Judge: Mark A. Young, Case: 19STCV43863, Date: 2023-04-07 Tentative Ruling
Case Number: 19STCV43863 Hearing Date: April 7, 2023 Dept: M
CASE NAME: Wabi Venice
LLC, et al., v. The Abbot Kinney Grill, et al.
CASE NO.: 19STCV43863
MOTION: Motion
to Reopen Discovery
HEARING DATE: 4/7/2023
LEGAL
STANDARD
Except as otherwise provided, “any party shall be
entitled as a matter of right to complete discovery proceedings on or before
the 30th day, and to have motions concerning discovery heard on or before the
15th day, before the date initially set for trial of the action.” (CCP, §
2024.020(a).) “[A] continuance or postponement of the trial date does not
operate to reopen discovery proceedings” unless a motion to reopen discovery is
filed and granted pursuant to CCP section 2024.050. (CCP, § 2024.020(b); Pelton-Shepherd
Industries, Inc. v. Delta Packaging Products, Inc. (2008) 165 Cal.App.4th
1568.) CCP section 2024.050 provides that “[o]n motion of any party, the court
may grant leave to complete discovery proceedings, or to have a motion
concerning discovery heard, closer to the initial trial date, or to reopen
discovery after a new trial date has been set.” (CCP, § 2024.050(a).)
“The purpose of imposing a time limit on discovery
is to expedite and facilitate trial preparation and to prevent delay.¿Without a
cutoff date, the parties could tie up each other and the trial court in
discovery and discovery disputes right up to the eve of trial or beyond.
Furthermore, . . . to be effective the cutoff date must be firm or some
litigants will manipulate the proceedings to avoid the cut-off date.”¿(Beverly
Hosp. v.

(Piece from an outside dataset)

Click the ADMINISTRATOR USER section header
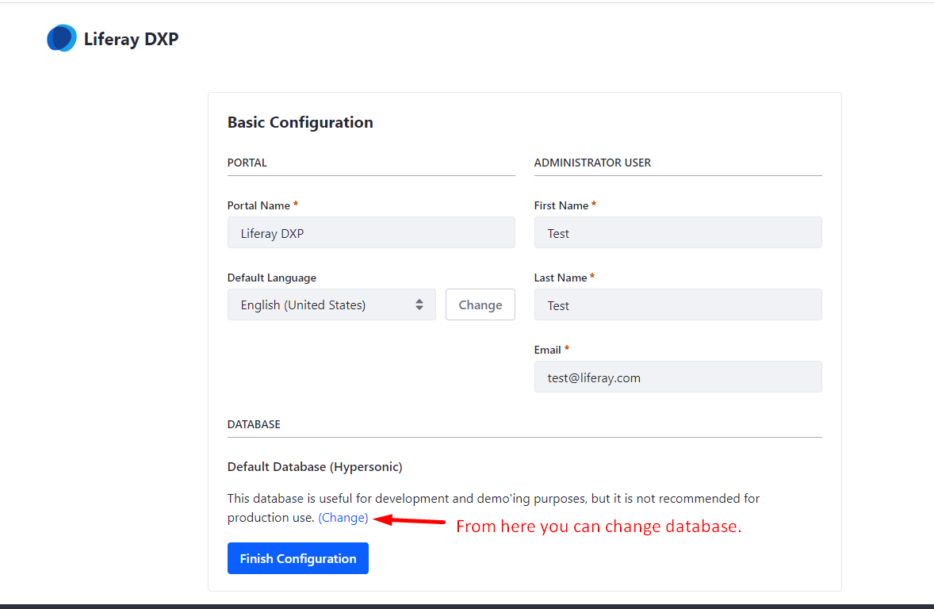[592, 163]
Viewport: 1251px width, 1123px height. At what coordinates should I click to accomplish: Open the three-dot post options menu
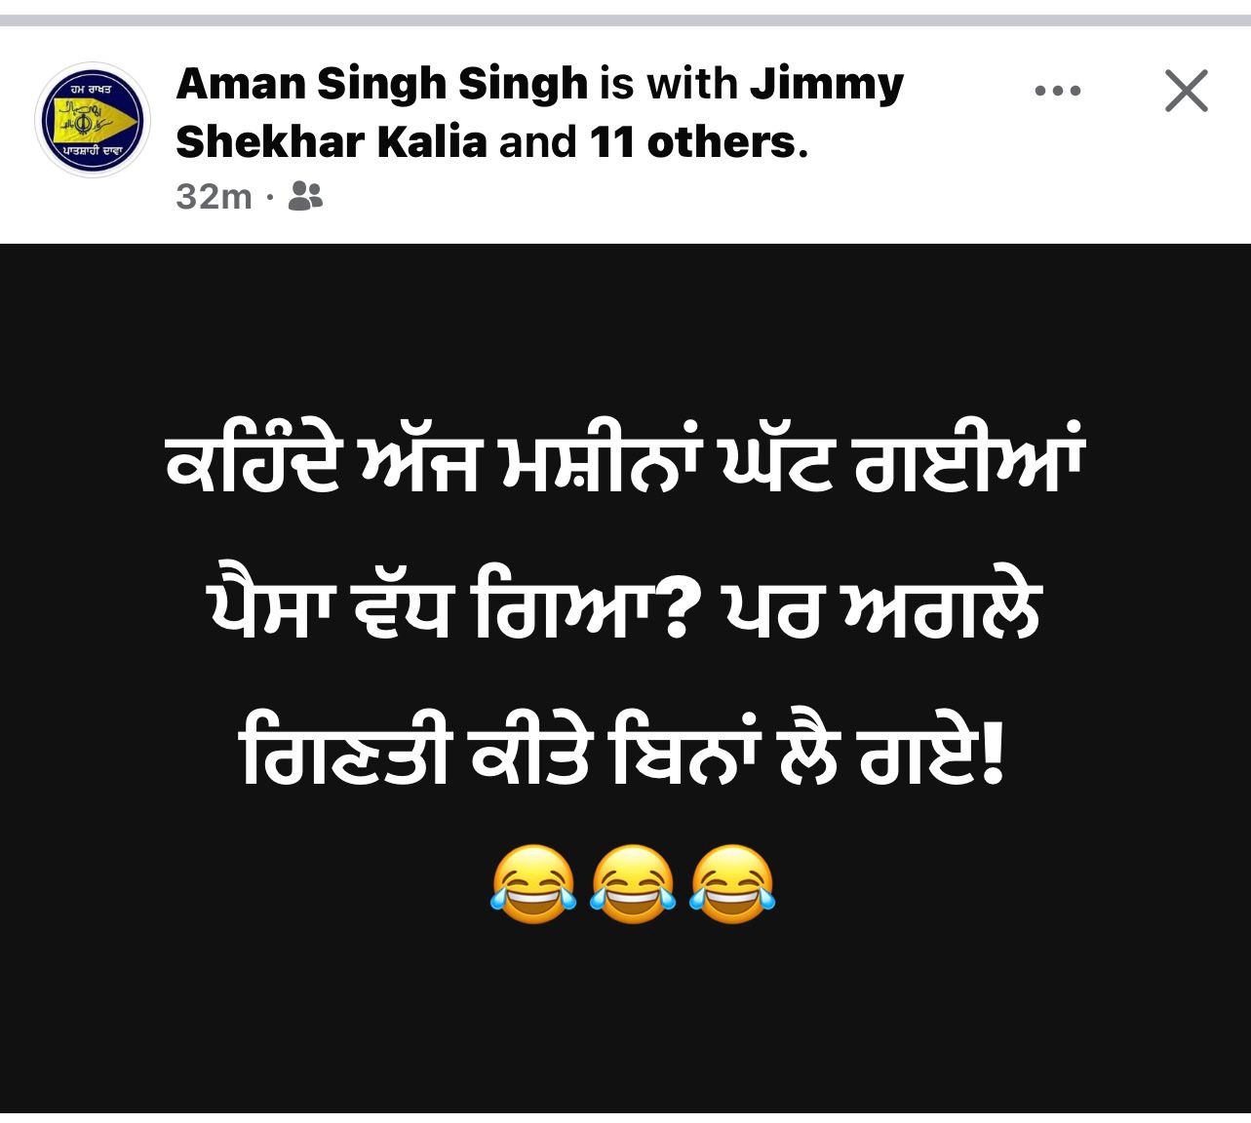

Superior Court¿(1993) 19 Cal.App.4th 1289, 1295.) The reopening of
discovery is a matter that is committed to the trial court’s sound
discretion.¿(CCP, § 2024.050(a), (b).)¿ In exercising that discretion, the
trial court considers “any matter relevant to the leave requested,” including:¿
(1) The necessity and the reasons for the
discovery.¿
(2) The diligence or lack of diligence of the party
seeking the discovery or the hearing of a discovery motion, and the reasons
that the discovery was not completed or that the discovery motion was not heard
earlier.¿
(3) Any likelihood that permitting the discovery or
hearing the discovery motion will prevent the case from going to trial on the
date set, or otherwise interfere with the trial calendar, or result in
prejudice to any other party.¿
(4) The length of time that has elapsed between any
date previously set, and the date presently set, for the trial of the action.¿
(CCP, §
2024.050(b).)¿
The court shall impose a monetary sanction against
any party, person, or attorney who unsuccessfully makes or opposes a motion to
extend or to reopen discovery, unless it finds that the one subject to the
sanction acted with substantial justification or that other circumstances make
the imposition of the sanction unjust. (CCP § 2024.050(c).)
Analysis
Plaintiff Topa Insurance Co. moves
for an order compelling an inspection and examination of Defendant The Abbot
Kinney Grill LLC’s restaurant premises, The Tasting Kitchen (TTK), due to a
recent fire that broke out at the premises in the early morning hours of March
12, 2023.
The Court finds that Plaintiff
acted diligently in seeking this relief. Plaintiff discovered the occurrence of
this fire from a social media post on March 14, 2023. On March 17, 2023,
Plaintiff served a demand to inspect the TTK restaurant, which scheduled the
inspection for March 24, 2023. Plaintiff’s counsel met and conferred regarding
this inspection. (Sanchez Decl. ¶ 4) Plaintiff argues good cause exists here for
leave to conduct the inspection and an order compelling the inspection take
place immediately, because the fire occurred only a few days prior to the close
of discovery on March 17, 2023. Naturally, it would be impossible for Plaintiff
to provide sufficient notice or complete the inspection before the close of
discovery.
Plaintiff further reasons that the
fact that there was another fire at TTK is relevant to Plaintiff’s claims and
may lead to the discovery of admissible evidence. Specifically, Plaintiff
believes this inspection will lead to information demonstrating Defendants’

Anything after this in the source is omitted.